Hydra opens an SSH connection into the peer container's sshd on :2222, then spawns a proxy that fork-execs the per-rank ICON processes.

A shared filesystem nobody talks about

ICON writes one large NetCDF file per rank-output plus a few central namelists, but the inputs are the load-bearing thing: every rank reads the same grid file (lam_imgw_R5B9.nc), the same EXTPAR (orography, land cover), the same per-cycle IC file, and 24 hourly LBC files. Having two hosts each maintain their own copy is a coherence headache no one needs.

So beelink runs an NFS server. The two paths it exports are exactly the two paths the head needs to be able to read and write from on both sides:

# /etc/exports.d/icon.exports     ← note the .exports extension
/mnt/SSD1/icon-lam-pl                                                      10.10.10.0/30(rw,sync,no_subtree_check,no_root_squash)
/mnt/crucial2/projects/leometeo/icon-lam-pl-runtime/forecast_work_poland   10.10.10.0/30(rw,sync,no_subtree_check,no_root_squash)

On spark those paths are NFS-mounted at the same absolute paths, so containers see identical mount points on both hosts and the bind-mount lines in docker run are byte-identical.

Two gotchas that ate hours:

/etc/exports.d/*.exports, not *.conf. Debian’s exportfs silently skips files with any other suffix. The line was correct; the filename wasn’t, and showmount -e localhost showed nothing.
/mnt/SSD1 had to be reformatted from exFAT to ext4. exFAT can’t be NFS-exported (no inode numbers, no NFS handles). The conversion preserved the ICON model source and binaries — moved them aside, mkfs.ext4 the partition, moved them back. Once. After that the entire pipeline could assume symlinks and POSIX semantics everywhere.

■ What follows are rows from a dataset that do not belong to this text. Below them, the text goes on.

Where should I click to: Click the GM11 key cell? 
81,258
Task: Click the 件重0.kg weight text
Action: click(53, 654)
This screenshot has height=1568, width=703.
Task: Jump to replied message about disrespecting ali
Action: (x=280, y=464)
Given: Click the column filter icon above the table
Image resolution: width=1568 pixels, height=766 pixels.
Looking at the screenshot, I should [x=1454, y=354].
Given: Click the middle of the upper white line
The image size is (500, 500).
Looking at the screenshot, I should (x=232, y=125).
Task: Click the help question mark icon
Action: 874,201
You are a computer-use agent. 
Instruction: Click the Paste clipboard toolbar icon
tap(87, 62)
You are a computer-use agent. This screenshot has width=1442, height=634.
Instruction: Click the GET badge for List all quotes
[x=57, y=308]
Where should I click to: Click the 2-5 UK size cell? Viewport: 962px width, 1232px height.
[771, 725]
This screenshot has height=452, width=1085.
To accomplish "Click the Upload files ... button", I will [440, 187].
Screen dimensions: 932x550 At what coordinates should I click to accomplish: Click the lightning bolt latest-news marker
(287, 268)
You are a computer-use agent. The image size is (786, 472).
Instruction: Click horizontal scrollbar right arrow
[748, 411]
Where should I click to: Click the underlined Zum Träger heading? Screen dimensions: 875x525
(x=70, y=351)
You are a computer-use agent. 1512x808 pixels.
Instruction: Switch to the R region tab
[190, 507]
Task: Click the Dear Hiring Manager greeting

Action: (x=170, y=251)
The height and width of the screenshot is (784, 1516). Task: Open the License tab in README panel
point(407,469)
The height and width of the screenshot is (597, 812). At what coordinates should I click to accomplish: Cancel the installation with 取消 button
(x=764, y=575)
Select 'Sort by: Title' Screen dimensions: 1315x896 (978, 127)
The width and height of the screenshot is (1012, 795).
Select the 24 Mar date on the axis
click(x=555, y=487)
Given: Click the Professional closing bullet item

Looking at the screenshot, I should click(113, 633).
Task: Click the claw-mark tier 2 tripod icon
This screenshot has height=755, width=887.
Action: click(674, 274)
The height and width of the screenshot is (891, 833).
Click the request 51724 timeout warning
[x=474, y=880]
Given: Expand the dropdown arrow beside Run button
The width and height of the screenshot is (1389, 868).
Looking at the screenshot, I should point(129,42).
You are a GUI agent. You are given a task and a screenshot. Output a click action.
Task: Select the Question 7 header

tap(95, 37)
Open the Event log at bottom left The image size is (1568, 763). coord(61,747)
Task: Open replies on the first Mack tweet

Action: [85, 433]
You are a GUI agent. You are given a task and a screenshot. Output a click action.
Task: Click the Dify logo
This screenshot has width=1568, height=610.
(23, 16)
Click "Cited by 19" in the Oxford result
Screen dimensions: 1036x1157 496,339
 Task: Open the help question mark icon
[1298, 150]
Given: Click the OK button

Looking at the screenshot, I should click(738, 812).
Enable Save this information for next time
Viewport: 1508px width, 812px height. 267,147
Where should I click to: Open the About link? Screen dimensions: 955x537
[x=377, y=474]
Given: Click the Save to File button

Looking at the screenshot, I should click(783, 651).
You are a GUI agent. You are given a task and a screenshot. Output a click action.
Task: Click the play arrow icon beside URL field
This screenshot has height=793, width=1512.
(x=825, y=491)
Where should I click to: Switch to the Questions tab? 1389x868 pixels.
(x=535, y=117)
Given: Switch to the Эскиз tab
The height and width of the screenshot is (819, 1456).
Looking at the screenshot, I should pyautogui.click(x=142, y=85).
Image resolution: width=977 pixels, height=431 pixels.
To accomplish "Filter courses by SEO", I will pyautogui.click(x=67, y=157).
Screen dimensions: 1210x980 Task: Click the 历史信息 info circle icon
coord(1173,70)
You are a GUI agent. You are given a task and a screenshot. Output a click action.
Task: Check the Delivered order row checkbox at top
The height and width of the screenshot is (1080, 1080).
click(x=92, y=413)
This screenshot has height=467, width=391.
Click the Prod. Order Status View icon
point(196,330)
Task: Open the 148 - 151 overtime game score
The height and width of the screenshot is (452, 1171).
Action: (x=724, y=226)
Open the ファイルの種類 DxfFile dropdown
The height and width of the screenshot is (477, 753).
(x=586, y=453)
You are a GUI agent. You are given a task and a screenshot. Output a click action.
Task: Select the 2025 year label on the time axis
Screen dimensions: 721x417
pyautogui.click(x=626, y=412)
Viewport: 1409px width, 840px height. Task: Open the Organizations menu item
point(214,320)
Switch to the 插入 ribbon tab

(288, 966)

The static read-only inputs (/opt/icon-data, /opt/icon-vct, /opt/forecast) are spark-local clones rather than NFS — they’re tiny, immutable, and faster to read off local NVMe. The path layout is faked with sudo ln -sfn so the bind-mount lines still work.

Big writable working dirs go over NFS; tiny static read-only inputs (~100 MB) stay local on each host.

Bridging open data to ICON: the missing vertical remap

Before any of the cluster orchestration matters, the forecast has to have initial conditions. And this is the place where running ICON on a home machine almost broke before it started.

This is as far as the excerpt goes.